Villa, Spadaccini e le tre farfalle:
Crema in festa per la fiamma olimpica
Nello storico evento del passaggio della fiamma olimpica per le vie di Crema, in piazza Duomo l’attesa è stata vissuta in compagnia di alcuni atleti olimpici che hanno portato in alto l’orgoglio del Territorio.
Nella cerimonia pre fiamma, infatti, Gianluca Savoldi e Luca Guerini hanno presentato le storie di Anželika Savrajuk, Milena Baldassarri e Romina Laurito, atlete di ginnastica ritmica Patrizia Spadaccini, due ori alle Paralimpiadi, e Marco Villa, ex ciclista, medaglia di bronza olimpica e commissario tecnico. I campioni hanno condiviso le loro esperienze e gli aneddoti in merito alla partecipazione alle Olimpiadi, sottolineando i valori di aggregazione ed unione che riesce a trasmettere lo sport.

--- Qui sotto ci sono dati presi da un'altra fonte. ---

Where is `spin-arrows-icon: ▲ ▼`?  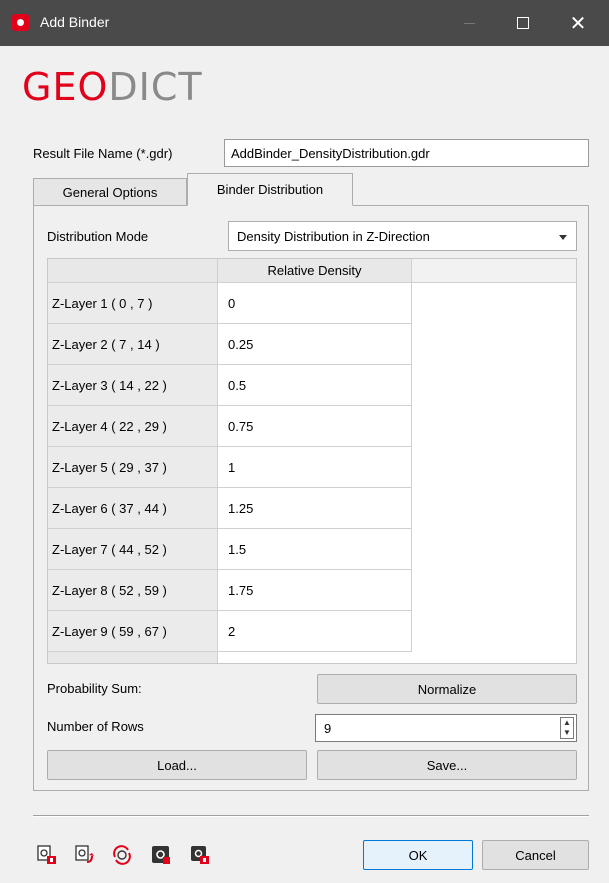
spin-arrows-icon: ▲ ▼ is located at coordinates (567, 728).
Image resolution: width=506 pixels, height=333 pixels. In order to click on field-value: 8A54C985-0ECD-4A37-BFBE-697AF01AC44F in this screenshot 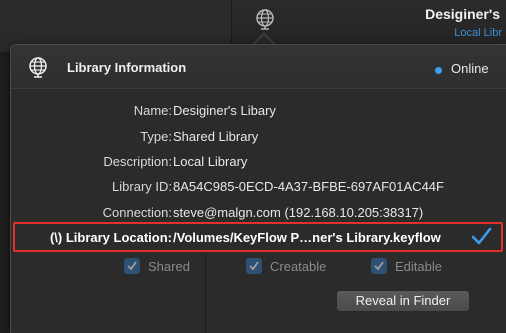, I will do `click(308, 186)`.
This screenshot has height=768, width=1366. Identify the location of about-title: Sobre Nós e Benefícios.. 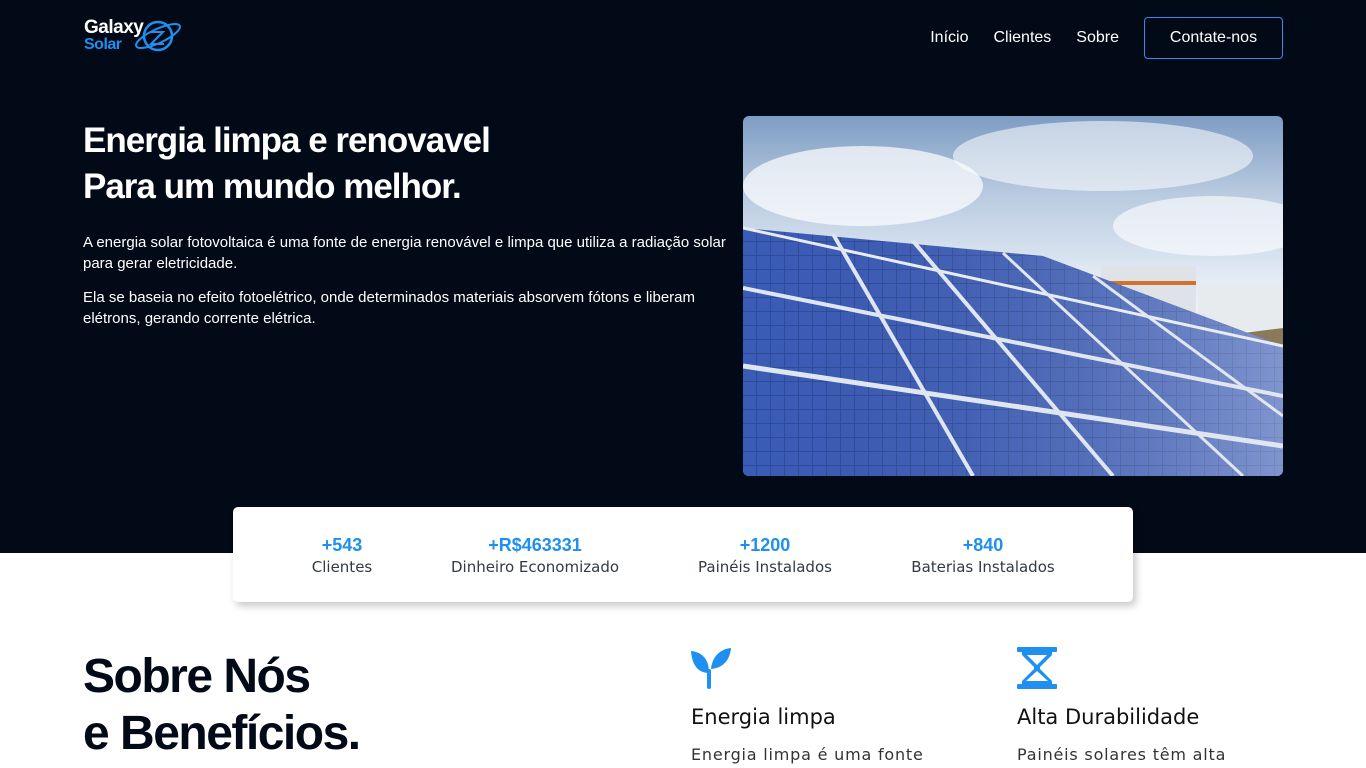
(222, 705).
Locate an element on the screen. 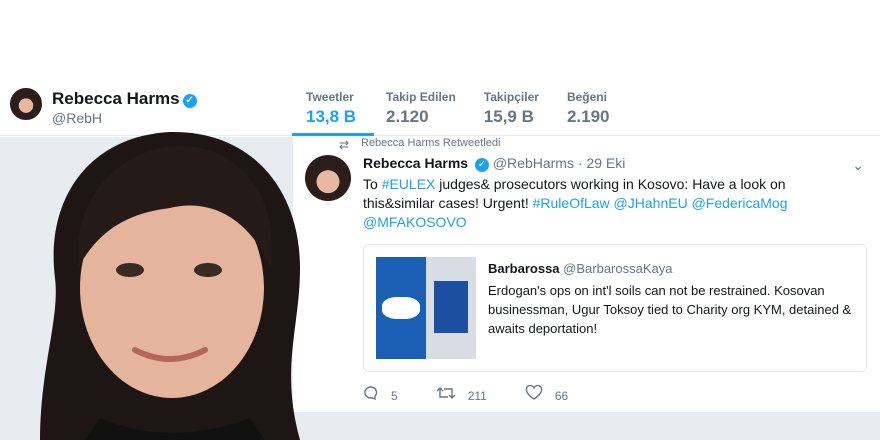 The width and height of the screenshot is (880, 440). like-count: 66 is located at coordinates (562, 396).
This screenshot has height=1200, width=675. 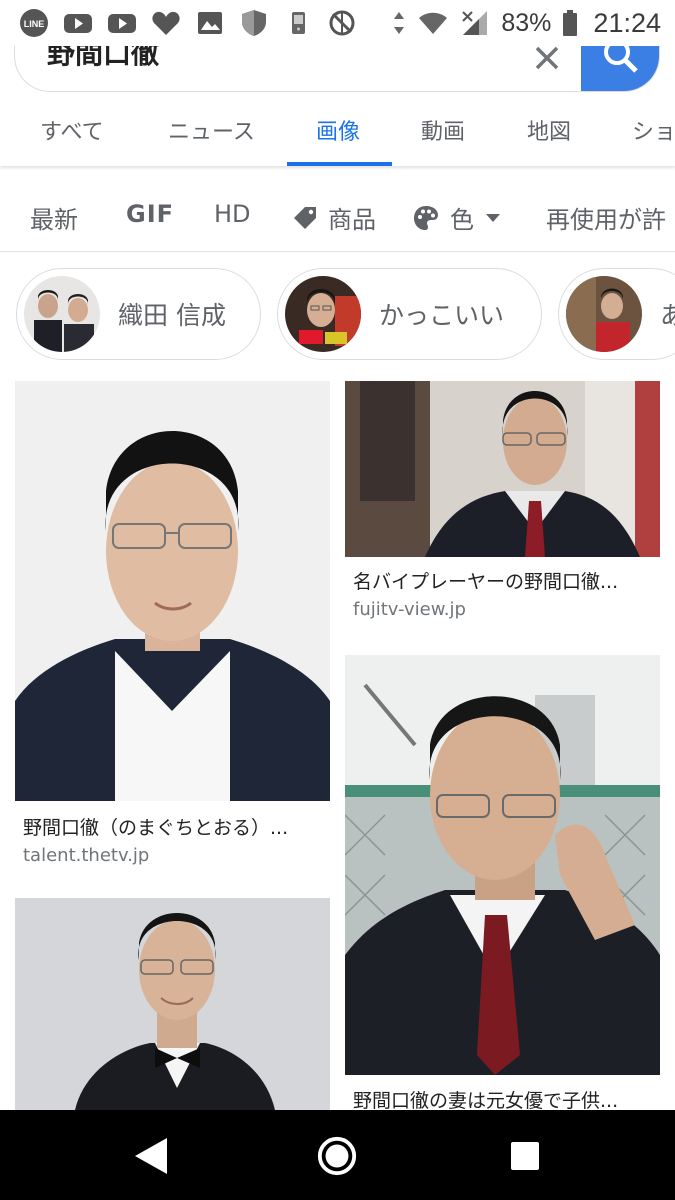 I want to click on shield-icon, so click(x=254, y=23).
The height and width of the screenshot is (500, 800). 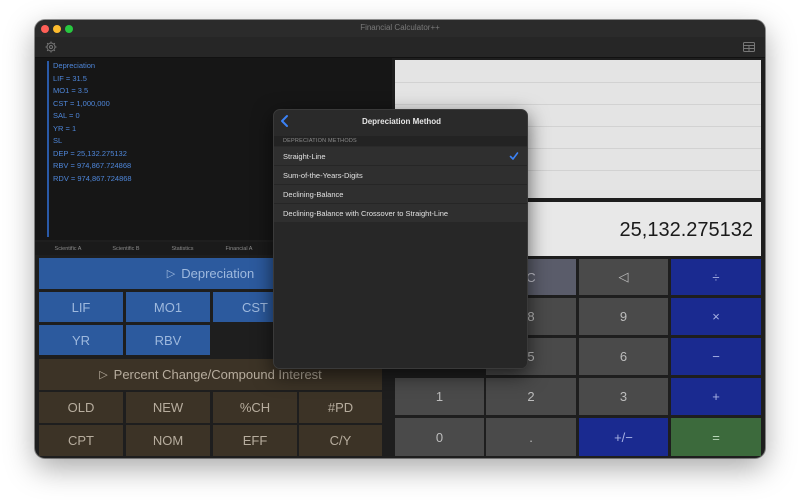 What do you see at coordinates (92, 166) in the screenshot?
I see `tape-line: RBV = 974,867.724868` at bounding box center [92, 166].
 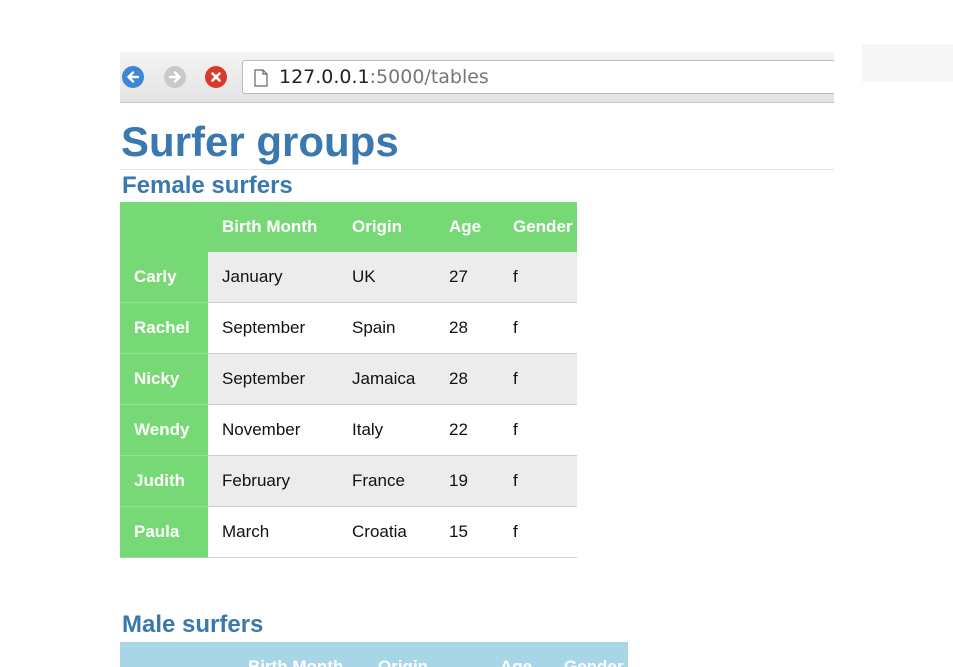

“Io ho sempre i brividi quando parliamo di Olimpiadi – spiega Spadaccini – perché è un qualcosa che viene ogni quattro anni, quindi è un’importanza fondamentale ed è un bellissimo regalo. È come quando tu vai e trovi la persona che ti piace, quell’emozione, ma moltiplicata a mille, è la stessa cosa. Io penso che lo sport non finisca mai, non c’è età per lo sport e questo è una cosa importante. E poi portare i propri valori, il proprio perché alle persone più giovani e farle innamorare è la cosa più bella.

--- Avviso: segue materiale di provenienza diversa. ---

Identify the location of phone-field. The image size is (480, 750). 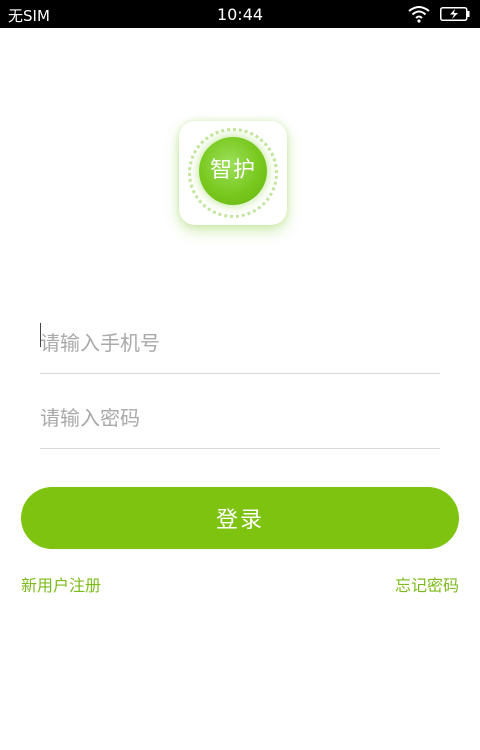
(240, 344).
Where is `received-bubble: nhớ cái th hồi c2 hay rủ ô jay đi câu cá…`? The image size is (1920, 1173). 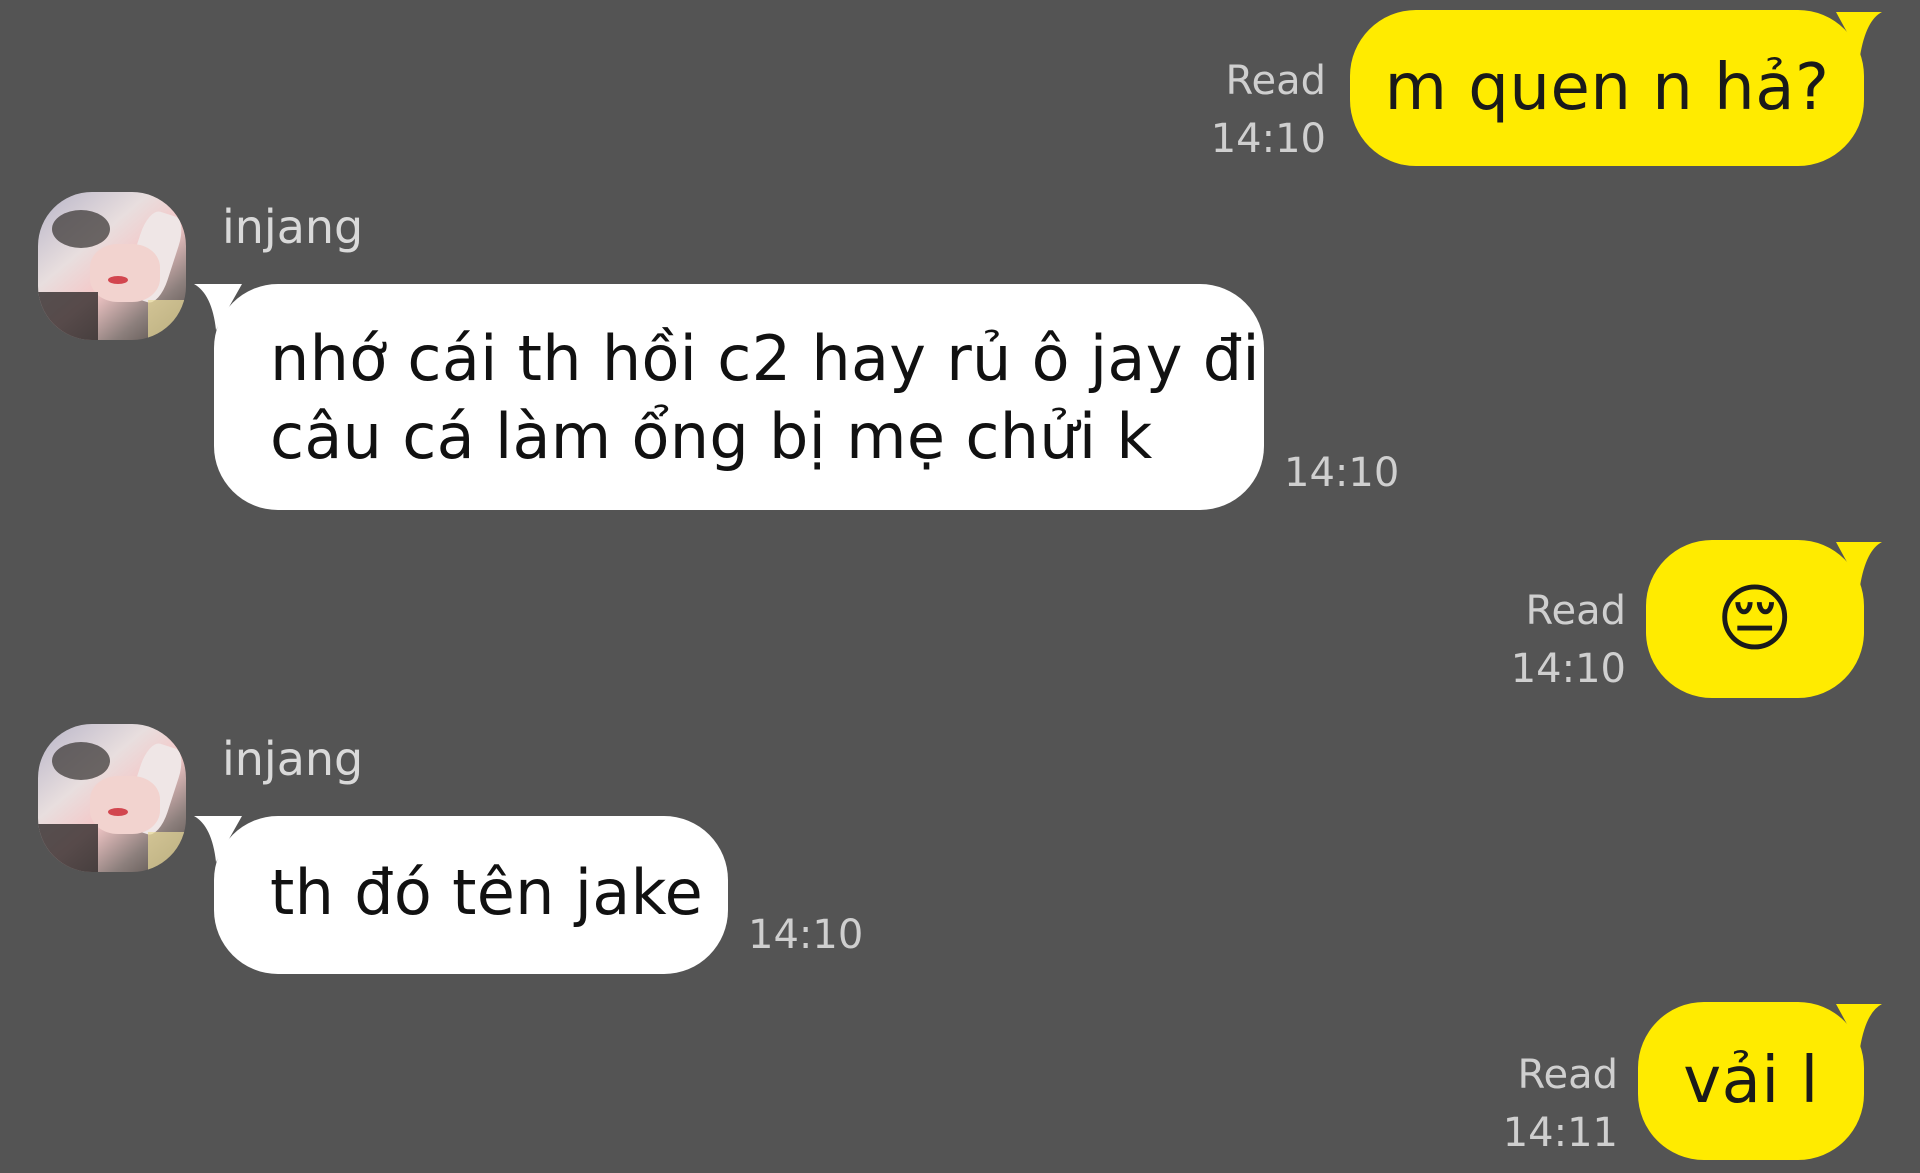 received-bubble: nhớ cái th hồi c2 hay rủ ô jay đi câu cá… is located at coordinates (739, 397).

“Abbiamo voluto ci fosse un messaggio – ha aggiunto il delegato allo sport di Crema, Walter Della Frera – anche da parte di chi, da Cremasco, ha vinto una medaglia alle Olimpiadi. Abbiamo voluto sul palco Marco Villa, olimpionico, sia come atleta bronzo a Sidney sia come CT oro a Tokyo. Poi anche Patrizia Spadaccini, non dimentichiamoci l’importanza dello sport paraolimpico e lei ha vinto due medaglie d’oro nelle Paraolimpiadi di Atlanta. E, grazie ad Acli, le tre ginnaste, le famose Farfalle che hanno vinto il bronzo alle Olimpiadi. Portare la loro esperienza a tutti i giovani che abbiamo con noi perché è fantastico, perché è a loro che voglio che passi questo messaggio dalla bellezza dello sport”.